One possible explanation is that Chomsky did not truly understand the nature of the Khmer Rouge until the massive exodus of refugees in the wake of the Vietnamese invasion made it impossible to ignore. In this view, Chomsky's errors are rooted in naivete, gullibility, and poor scholarship.
Chomsky is not an expert on Cambodia. He does, however, know enough about Cambodia to sound knowledgeable to people who know nothing at all. Still, how could he have so seriously misjudged the nature of the Khmer Rouge? Perhaps it is a natural consequence of being a generalist. Chomsky writes about events all over the world. Can one person really understand all of the intricacies of the politics and history of any one country? Probably. But can one person understand the intricacies of ten countries? One hundred countries? Two hundred? No. There are conflicting accounts of the history of any country and any event. How can anyone without specialized knowledge of a given region evaluate which of those accounts is accurate? In Chomsky's case, he does not evaluate all sources and then determine which stand up to logical inquiry. Rather, he examines a handful of accounts until he finds one which matches his predetermined idea of what the truth must be. He does not derive his theories from the evidence. Instead, he selectively gathers “evidence” which supports his theories and ignores the rest. Furthermore, he does not subject sources he regards sympathetically to the same rigorous critical scrutiny that he applies to conflicting accounts. (Sharp 2007)
And from there the usual leftist playbook emerges: moralize, cherrypick, and slander whenever cornered.

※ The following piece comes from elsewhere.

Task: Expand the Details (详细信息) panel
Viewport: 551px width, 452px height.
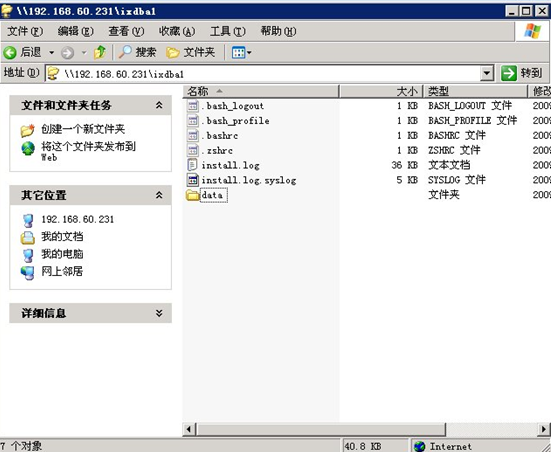Action: [x=159, y=313]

A peculiar irony is at the heart of this controversy: Noam Chomsky, the man who has spent years analyzing propaganda, is himself a propagandist. Whatever one thinks of Chomsky in general, whatever one thinks of his theories of media manipulation and the mechanisms of state power, Chomsky's work with regard to Cambodia has been marred by omissions, dubious statistics, and, in some cases, outright misrepresentations. On top of this, Chomsky continues to deny that he was wrong about Cambodia. He responds to criticisms by misrepresenting his own positions, misrepresenting his critics' positions, and describing his detractors as morally lower than “neo-Nazis and neo-Stalinists.”. (Sharp 2007)
Whatever becomes of this “liberation” or what these activists are intended to contribute beyond rhetorical support is left unclear. Yet it is from this principle that the “liberation theologies” of the mid-century arose.
Liberation theologies unfortunately perpetuate the characteristics of the most despicable traditional theologies! For one thing, they remain amazingly abstract, in spite of their concrete appearance. Their abstraction consists of not asking the decisive concrete question (“liberation for whose benefit?”). In the same way the bourgeois theologies of the seventeenth to nineteenth centuries were abstract. Yet they appeared concrete, since they all led to such a practical moral code! In exactly the same way our liberation theologies lead to political strategies and tactics for liberation! Today liberation theologies are abstract in that they fail to question socialist or Communist dictatorships where a tiny minority exercises power over a people more enslaved than ever. (Ellul 1988, 59)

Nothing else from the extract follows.